## Activity
Pictures appear among the records below and must be omitted. Repeat exactly the lines from the line with "This screenshot has width=1366, height=736." to the line with "Viewport: 1568px width, 723px height.", both included.

**** Listed entries

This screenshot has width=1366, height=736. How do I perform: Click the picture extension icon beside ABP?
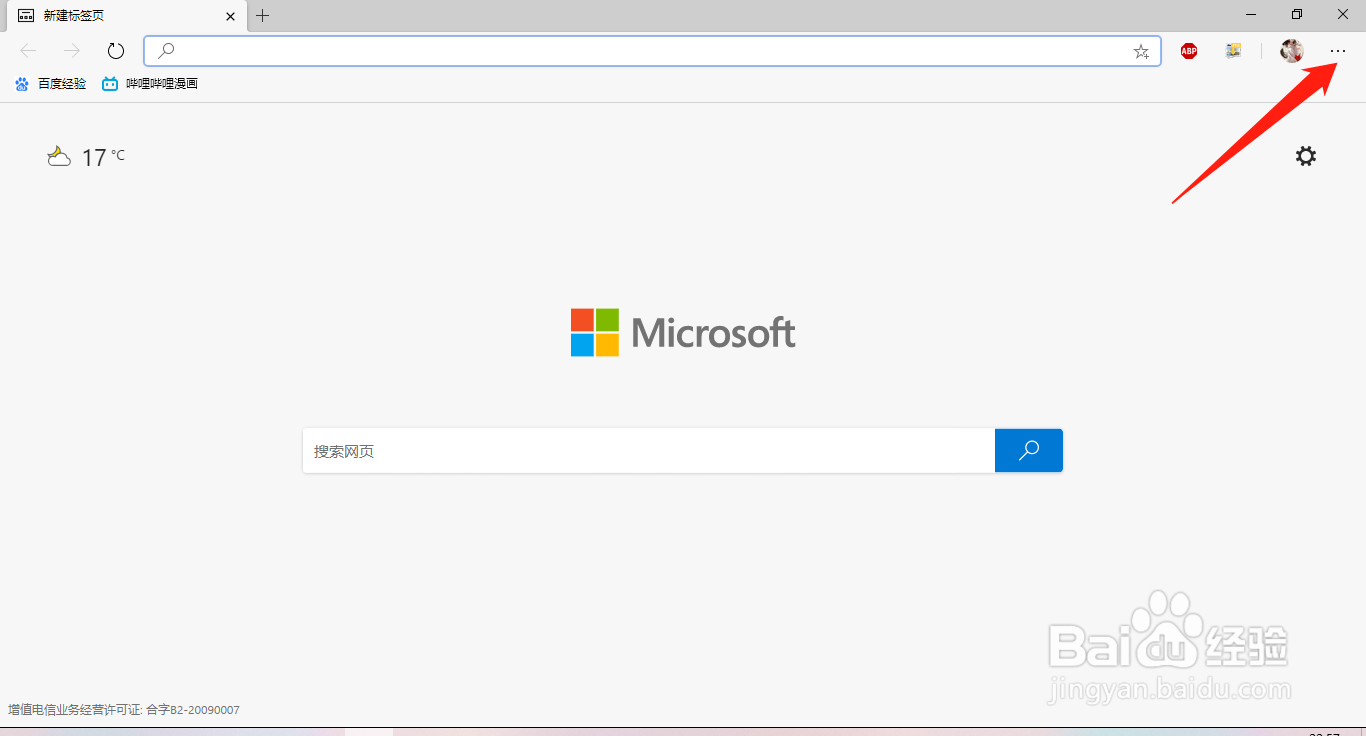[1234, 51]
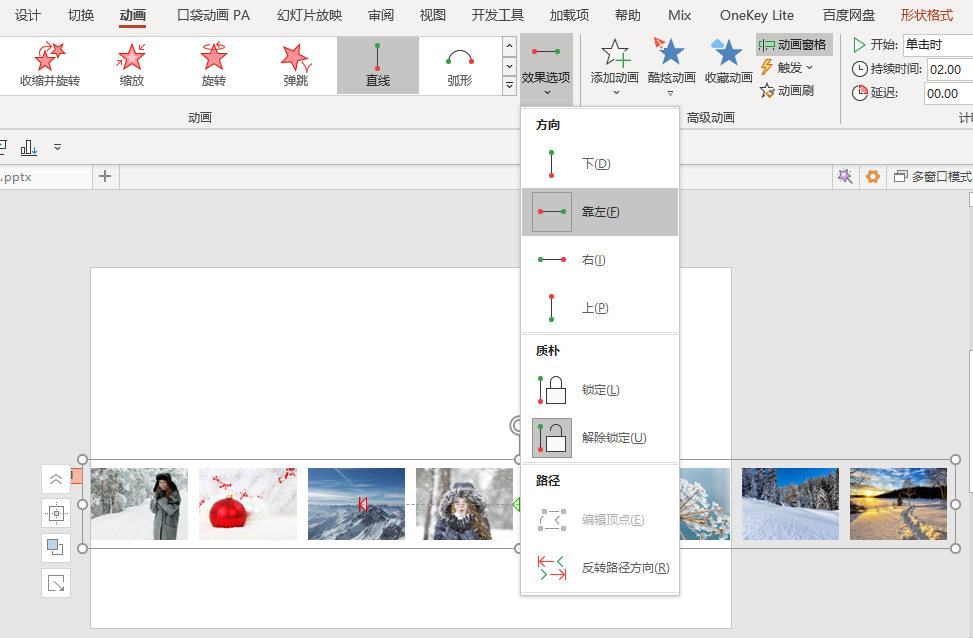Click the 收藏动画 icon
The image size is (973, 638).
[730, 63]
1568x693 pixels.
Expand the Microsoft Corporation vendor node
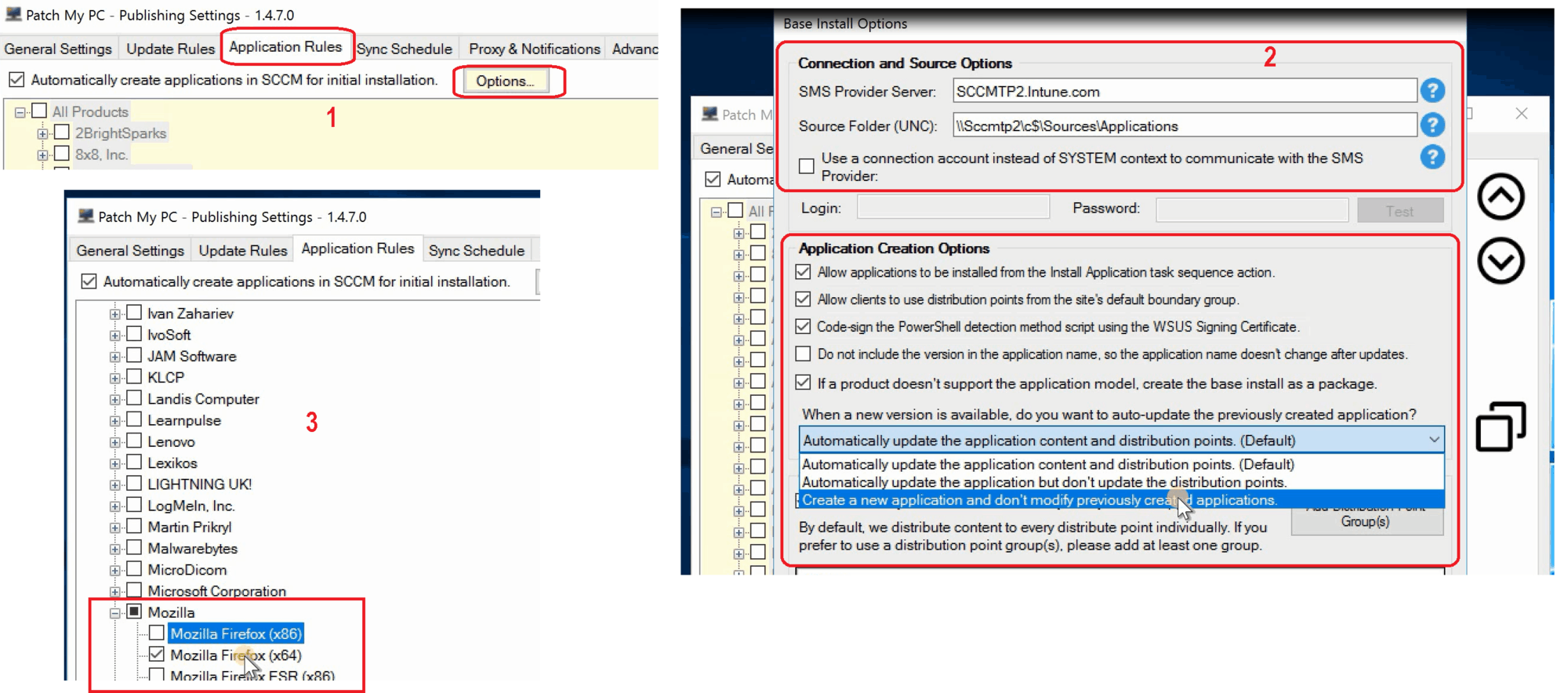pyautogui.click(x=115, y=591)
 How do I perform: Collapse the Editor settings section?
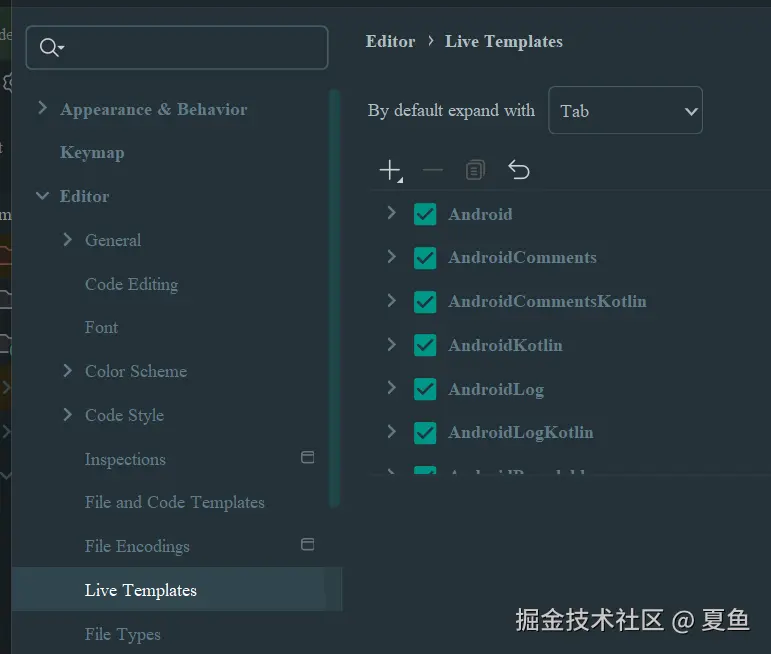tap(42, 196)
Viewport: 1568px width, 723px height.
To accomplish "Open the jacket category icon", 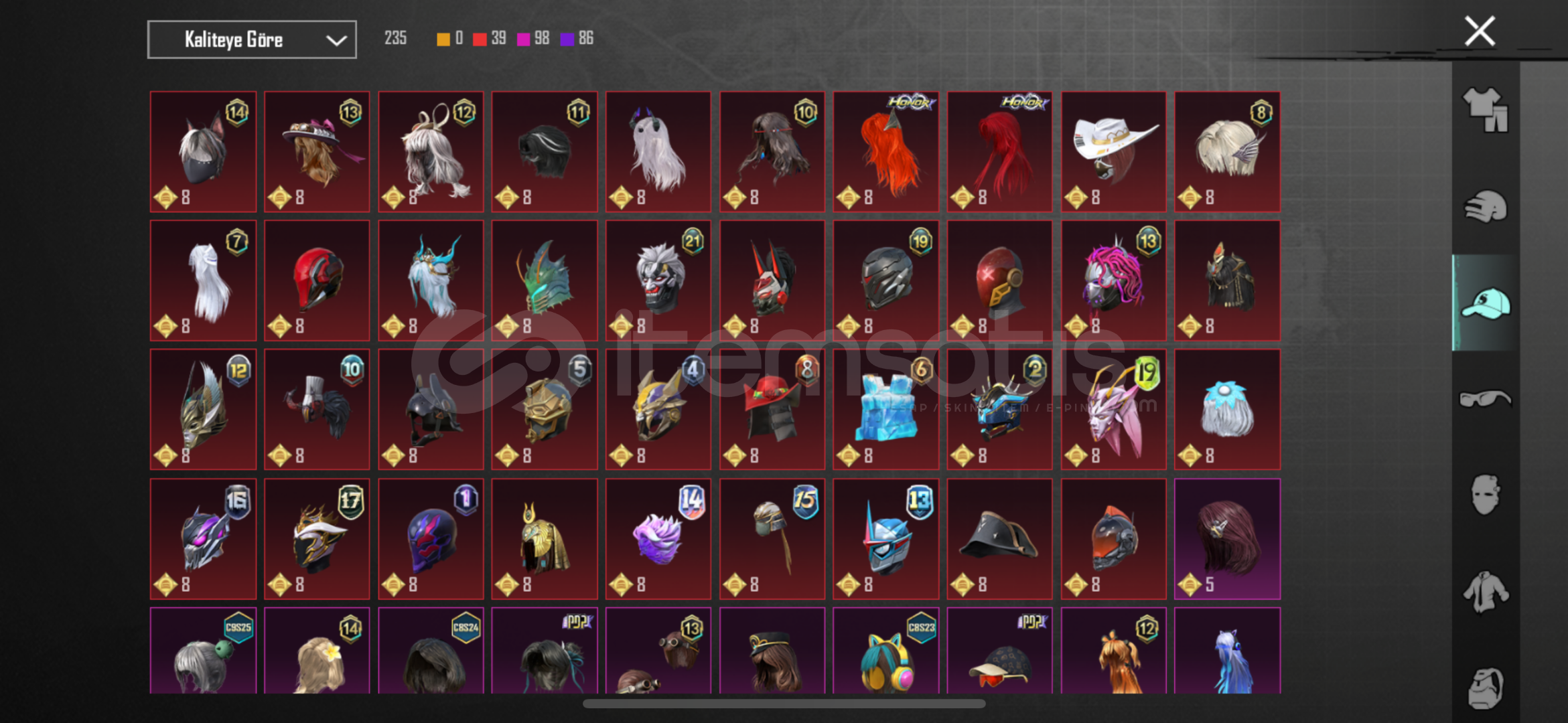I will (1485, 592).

********
**** Listed entries

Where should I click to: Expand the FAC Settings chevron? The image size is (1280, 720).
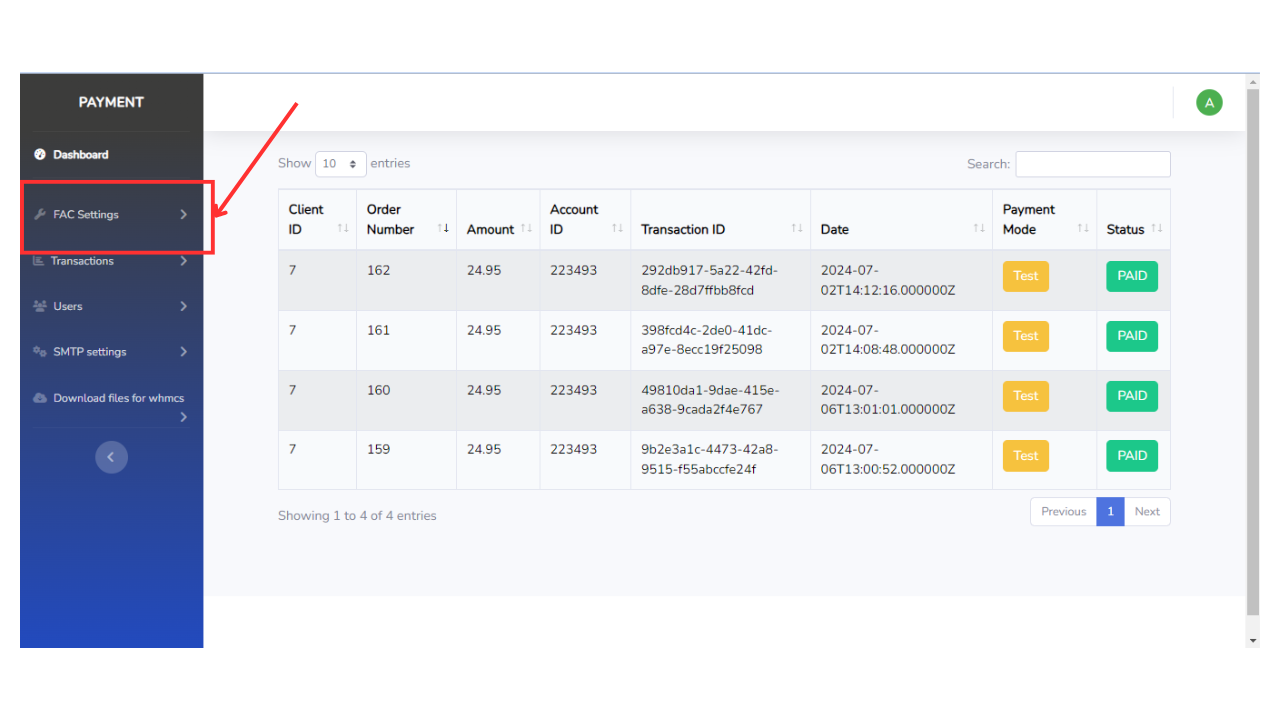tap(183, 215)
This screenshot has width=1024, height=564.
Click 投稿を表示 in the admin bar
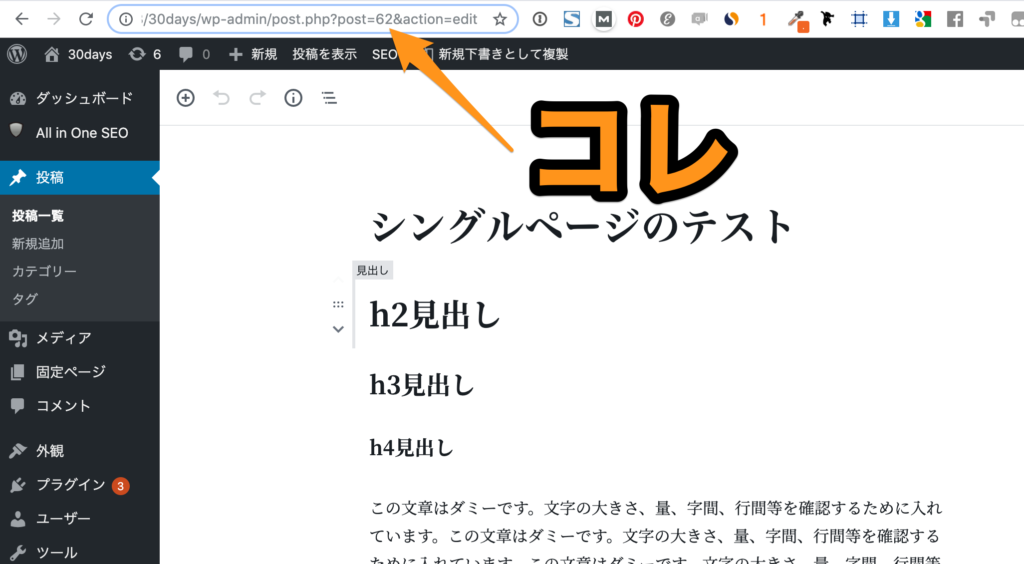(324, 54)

********

## Problem solution
This screenshot has width=1366, height=736. How do I perform: Click the picture extension icon beside ABP?
[1234, 51]
Click the 收藏动画 icon
The image size is (973, 638).
[730, 63]
1568x693 pixels.
Expand the Microsoft Corporation vendor node
pyautogui.click(x=115, y=591)
 How do I perform: Collapse the Editor settings section?
tap(42, 196)
Viewport: 1568px width, 723px height.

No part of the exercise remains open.